OpenNMT · 3manifold · Jan 29, 2024
diff --git a/CMakeLists.txt b/CMakeLists.txt
@@ -12,6 +12,7 @@ option(WITH_DNNL "Compile with DNNL backend" OFF)
 option(WITH_ACCELERATE "Compile with Accelerate backend" OFF)
 option(WITH_OPENBLAS "Compile with OpenBLAS backend" OFF)
 option(WITH_RUY "Compile with Ruy backend" OFF)
+option(WITH_CANN "Compile with CANN backend" OFF)
 option(WITH_CUDA "Compile with CUDA backend" OFF)
 option(WITH_CUDNN "Compile with cuDNN backend" OFF)
 option(CUDA_DYNAMIC_LOADING "Dynamically load CUDA libraries at runtime" OFF)
@@ -21,6 +22,12 @@ option(BUILD_CLI "Compile the clients" ON)
 option(BUILD_TESTS "Compile the tests" OFF)

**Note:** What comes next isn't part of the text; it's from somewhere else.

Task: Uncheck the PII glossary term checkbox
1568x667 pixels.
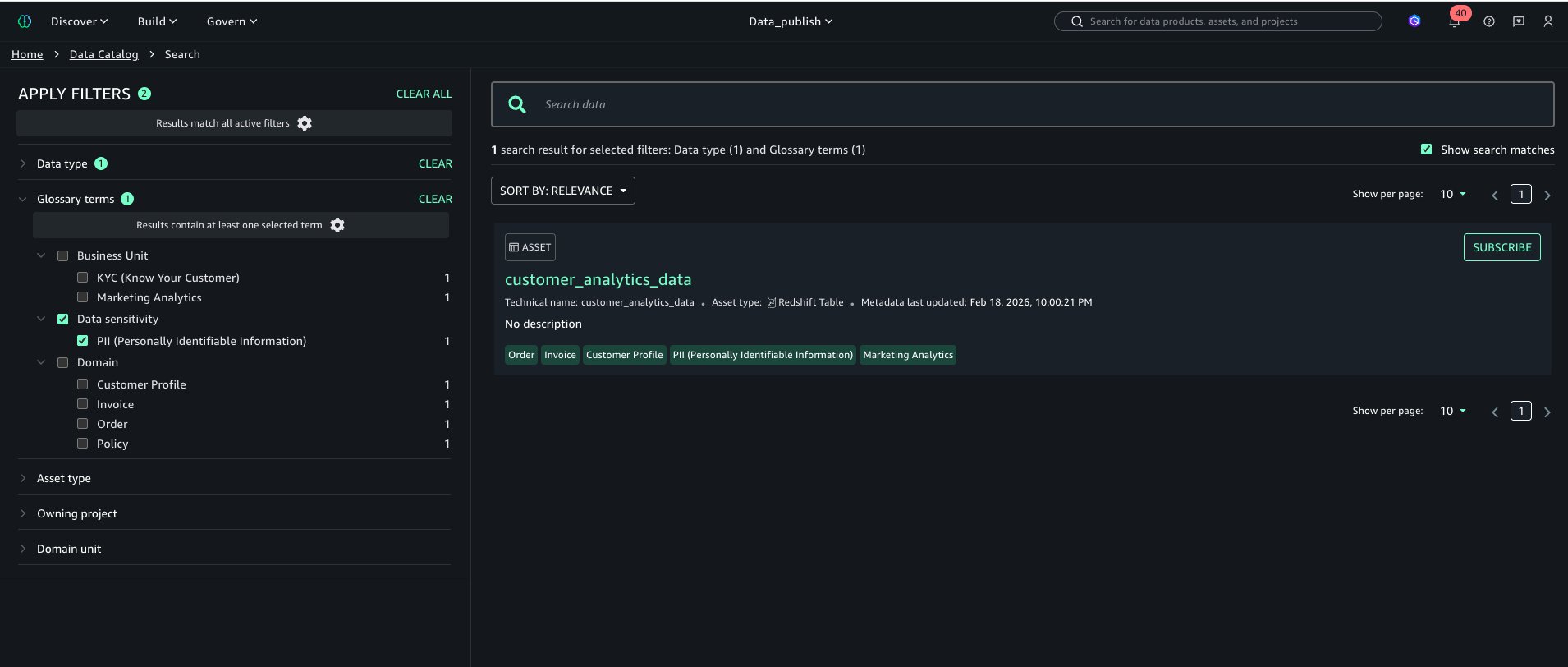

 option(BUILD_SHARED_LIBS "Build shared libraries" ON)
 
+if(WITH_CUDA OR WITH_CUDNN)
+  if(WITH_CANN)
+    message( FATAL_ERROR "CANN backend cannot be combined with CUDA or CUDNN!" )
+  endif ()
+endif ()
+
 if(ENABLE_PROFILING)
   message(STATUS "Enable profiling support")
   add_definitions(-DCT2_ENABLE_PROFILING)
@@ -525,6 +532,105 @@ if (WITH_CUDA)
     )
 elseif(WITH_CUDNN)
   message(FATAL_ERROR "WITH_CUDNN=ON requires WITH_CUDA=ON")
+elseif(WITH_CANN)
+  add_definitions(-DCT2_WITH_CANN)
+
+  message(STATUS "ASCEND_TOOLKIT_HOME: $ENV{ASCEND_TOOLKIT_HOME}")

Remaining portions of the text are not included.